Mechanisms of thermal equilibration in doped amorphous silicon

Abstract
Experimental and theoretical investigations of the mechanisms of thermal equilibration in n-type amorphous silicon are presented. The time, temperature, and doping dependence of the band-tail electron density is obtained from sweep-out experiments, and the dangling-bond and donor densities from photothermal deflection spectroscopy (PDS), bias annealing, and C-V characteristic measurements. An important new result is that donors participate in the equilibration, and that the doping efficiency can be greatly enhanced by a depletion bias.
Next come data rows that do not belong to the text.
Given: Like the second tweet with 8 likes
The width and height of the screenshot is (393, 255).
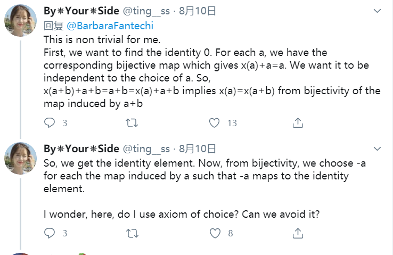Looking at the screenshot, I should click(x=214, y=233).
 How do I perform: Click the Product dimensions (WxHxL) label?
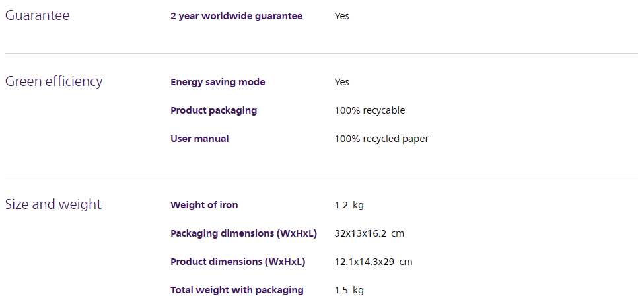coord(238,262)
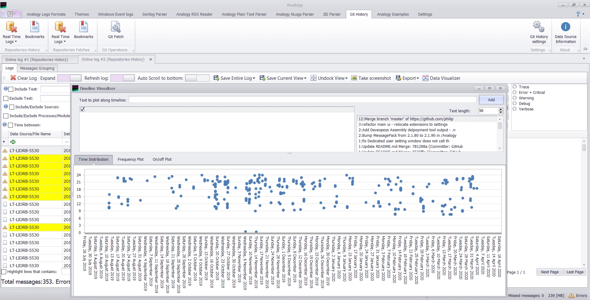Take a screenshot of the log

click(x=371, y=78)
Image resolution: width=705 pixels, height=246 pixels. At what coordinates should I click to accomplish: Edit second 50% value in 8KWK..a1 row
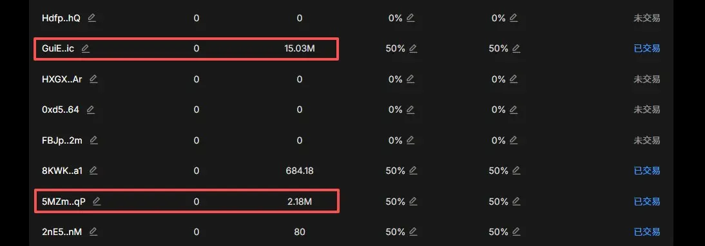click(x=516, y=171)
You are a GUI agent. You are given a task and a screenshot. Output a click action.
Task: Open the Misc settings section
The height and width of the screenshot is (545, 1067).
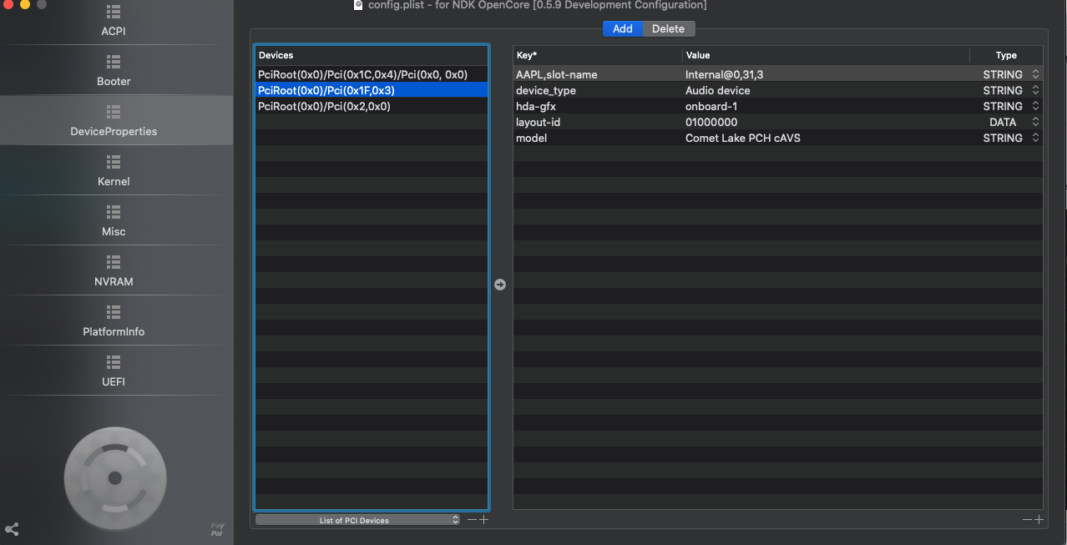(x=114, y=221)
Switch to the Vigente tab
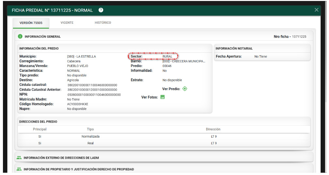 (x=67, y=23)
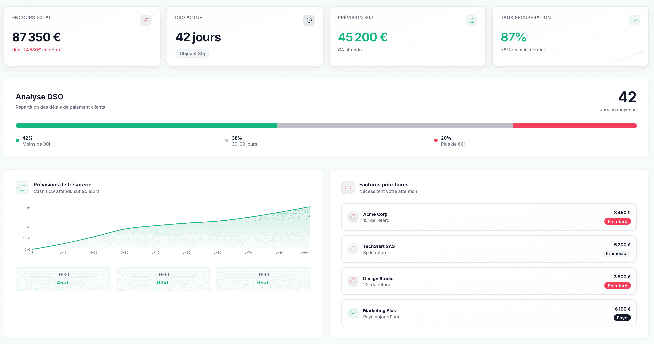This screenshot has width=654, height=344.
Task: Select the J+90 95k€ forecast tile
Action: click(x=263, y=279)
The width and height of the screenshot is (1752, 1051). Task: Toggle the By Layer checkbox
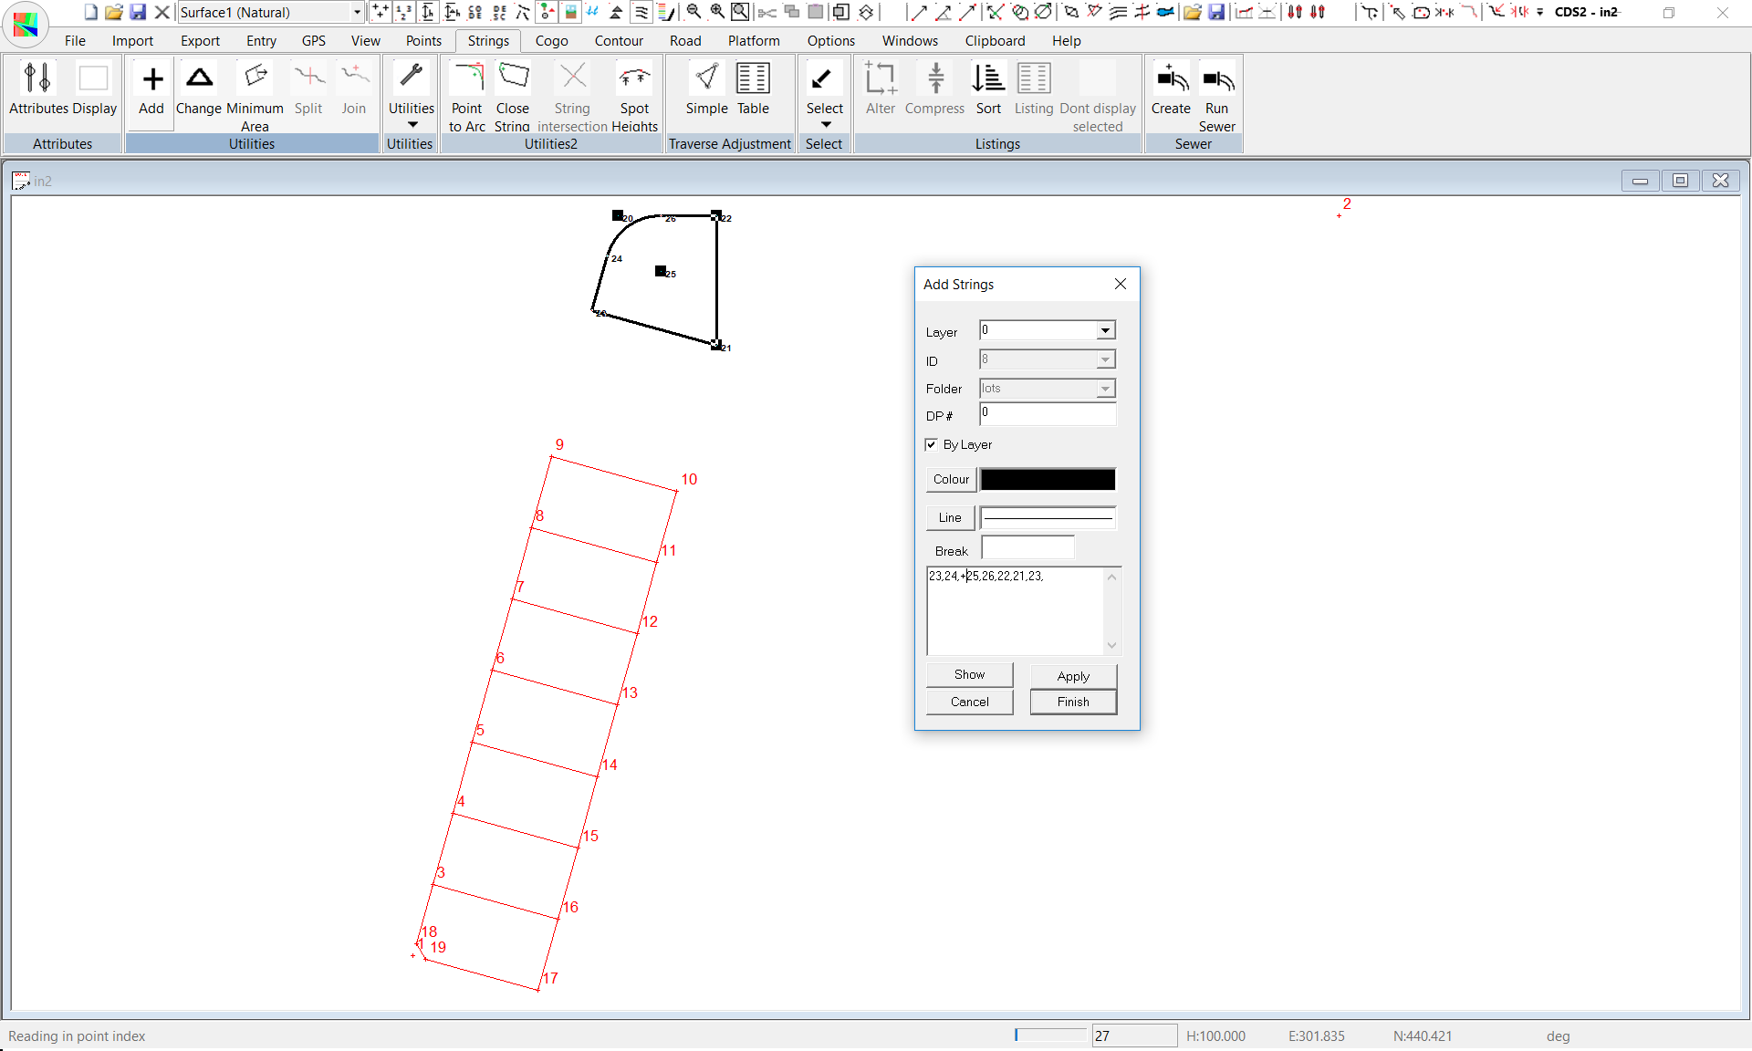pyautogui.click(x=932, y=444)
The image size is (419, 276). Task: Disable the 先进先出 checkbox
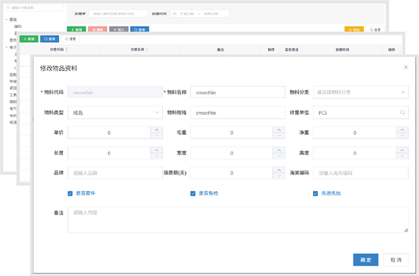point(315,194)
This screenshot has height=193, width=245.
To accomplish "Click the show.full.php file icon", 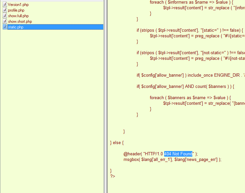I will click(5, 16).
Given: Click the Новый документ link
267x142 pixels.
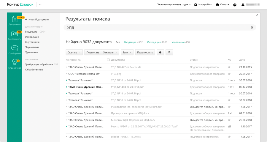Looking at the screenshot, I should [x=37, y=19].
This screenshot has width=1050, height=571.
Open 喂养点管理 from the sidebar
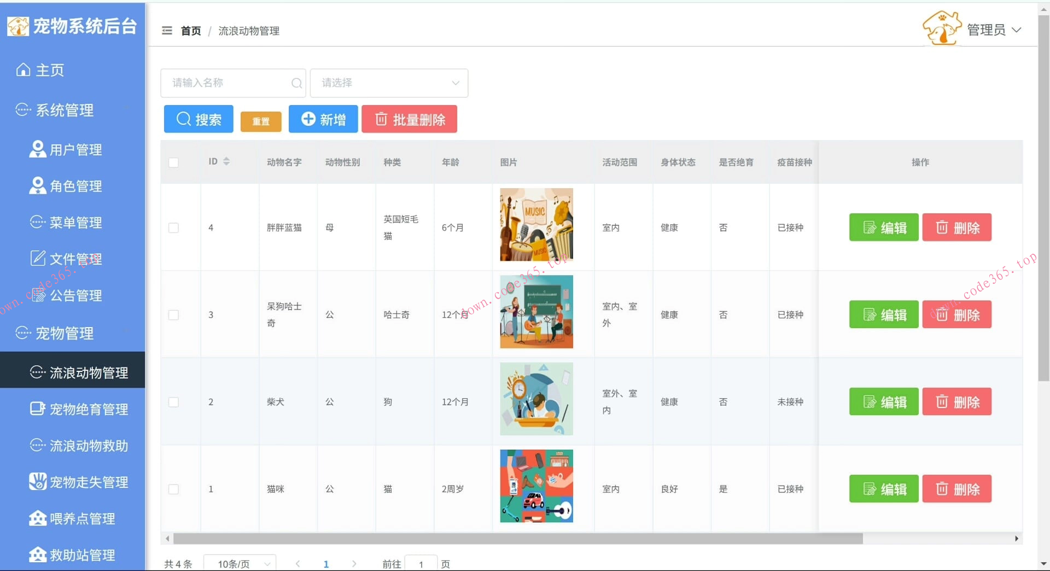pos(82,518)
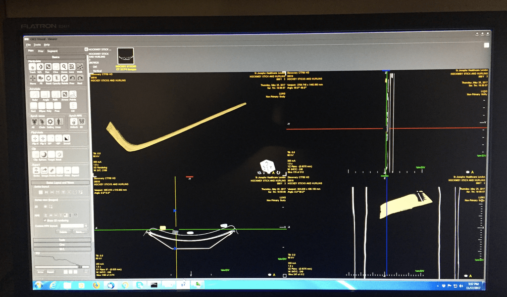The width and height of the screenshot is (507, 297).
Task: Click the Synch MPR Unlock padlock
Action: point(73,122)
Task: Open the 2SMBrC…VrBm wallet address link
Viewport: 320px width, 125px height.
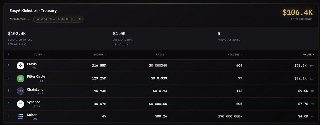Action: click(18, 19)
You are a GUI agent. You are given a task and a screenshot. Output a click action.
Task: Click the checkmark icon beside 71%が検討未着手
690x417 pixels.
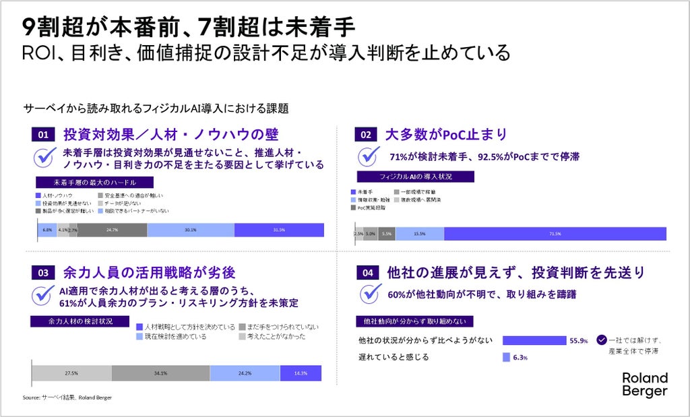coord(369,156)
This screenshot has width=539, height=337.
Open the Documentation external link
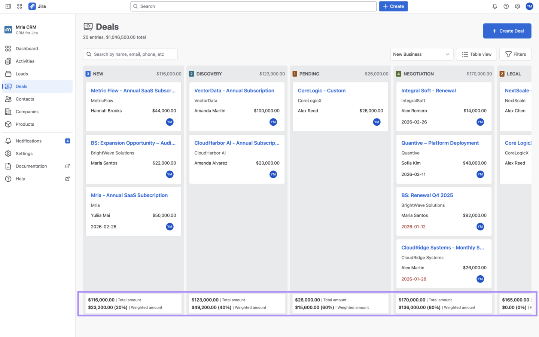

Numerical modeling of the transport allows us to deduce the changes in the density of states and in the position of the Fermi energy, both in equilibrium and in the frozen-in state. The equilibrium state is derived by minimizing the free energy of the doped a-Si:H using a simple density-of-states model. With this approach, the electronic properties (doping efficiency, conductivity, Fermi energy, etc.) can be computed and are shown to be in fairly good agreement with all the experimental results, although the observed lack of temperature dependence of the dangling-bond density remains a puzzle. Further evidence is presented that hydrogen motion is the underlying mechanism of equilibration, and we develop a qualitative model to describe the bonding and movement of hydrogen, based on a distribution of weak Si-Si bonds.